Tiroler Tageszeitung: Sehen Sie mit dieser schweren Haushaltskrise in einigen Staaten Europa und den Euro in Gefahr?

Jean-Claude Juncker: Nein, ich sehe keine Ansteckungsgefahr auf andere Mitgliedsstaaten. Die betroffenen Länder haben den Ernst ihrer budgetären Situation richtig eingeschätzt und effektiv bekämpft. Auch die griechische Regierung ist bemüht, die Auflagen der Europäischen Union und des IWF zu erfüllen, auch wenn es aufgrund der Neukalkulation des Budgetdefizits noch zusätzliche Maßnahmen ergreifen muss. Aber generell sorge ich mich nicht um die Zukunft Europas und nicht um den Euro. Wenn es den Schilling noch gegeben hätte, spätestens jetzt würde es ihn nicht mehr geben.

Tiroler Tageszeitung: Musste erst diese Krise kommen, damit der Stabilitätspakt nach fast 20 Jahren auch eingehalten wird?

Jean-Claude Juncker: Der Stabilitätspakt ist die Zukunft. Wir haben daher auch auf dem Europäischen Gipfel einen Sanktionsautomatismus entworfen. Auch wenn ich mir gewünscht hätte, dass das Prozedere noch automatischer wäre, nicht erst wenn die Exzesse ausufern. Jetzt muss erst der Ministerrat mit qualifizierter Mehrheit das Fehlverhalten eines Mitgliedsstaates feststellen, bevor die Sanktionsmaßnahmen beginnen. Natürlich sollte nicht allein die Kommission über Sanktionen entscheiden, aber der politische Einfluss muss so gering wie möglich bleiben.

Tiroler Tageszeitung: Wenn jetzt im Zuge dieses riesigen Rettungspaketes die Staaten untereinander für ihre Schulden haften, erreicht dann nicht Europa eine ganz neue Dimension, fast wie die Vereinigten Staaten von Europa?

Jean-Claude Juncker: Ich bin allergisch gegen diesen Begriff. Ich bin gerne Luxemburger und Europäer. Die Europäische Union wird mit dem Rettungsschirm keine Transferunion, sie gibt Darleihen unter strengen Auflagen. Auch Österreich kann sich sicher sein, dass diese Darlehen auf Heller und Pfennig zurückgezahlt werden.

Tiroler Tageszeitung: Die Fed kauft um 600 Milliarden Dollar Staatsanleihen, die EU will selbst welche begeben. Wächst da eine neue Blase heran?

Jean-Claude Juncker: Im Fall der USA schon. Denn die Notenbank versucht, Schulden mit noch mehr Schulden zu bekämpfen, darin sehe ich sehr viele Gefahren. Im Fall der Euro-Anleihen handelt es sich um ein Instrument, das langfristig zur Solidarität der Mitgliedsstaaten notwendig wird. Jene Staaten, die sich um eine Haushaltskonsolidierung bemühen, werden durch niedrige Risikoaufschläge belohnt.

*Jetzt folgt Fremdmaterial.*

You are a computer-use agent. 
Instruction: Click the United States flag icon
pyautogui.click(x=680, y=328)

Tiroler Tageszeitung: Da wurde die Europäische Zentralbank aber schon sehr weich, wenn sie nun selbst Anleihen begeben soll, finden Sie nicht?

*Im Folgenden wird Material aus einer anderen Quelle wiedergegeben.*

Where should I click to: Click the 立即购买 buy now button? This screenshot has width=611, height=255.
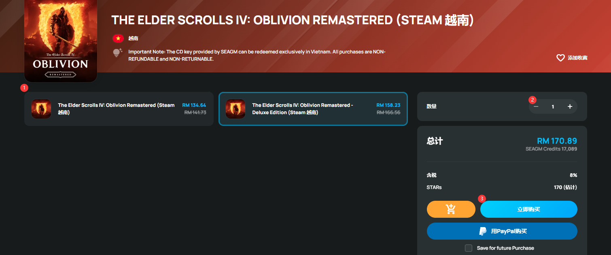pos(528,209)
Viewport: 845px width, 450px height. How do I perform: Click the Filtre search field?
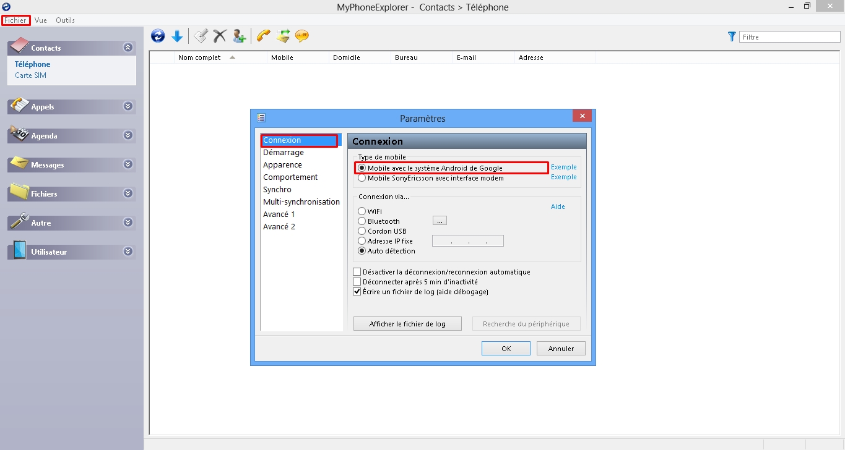click(x=789, y=37)
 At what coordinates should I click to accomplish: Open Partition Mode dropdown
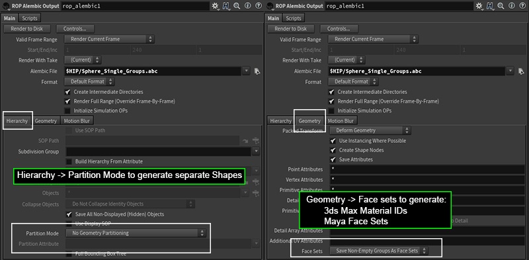(135, 233)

Jean-Claude Juncker: Nein, meiner Meinung nach hat die EZB sehr verantwortungsbewusst gehandelt, im Zuge dieser Krise musste sie auch unkonventionelle Maßnahmen ergreifen, indem sie etwa auch Staatsanleihen kauft. Nach dieser Ankündigung hat sich die Lage an den Märkten beruhigt. Und immerhin hat es die EZB geschafft, dass sich der Euro weltweit zur stabilsten Währung entwickelt hat und im Durchschnitt der vergangenen zehn Jahre die Inflation nie über zwei Prozent gestiegen ist.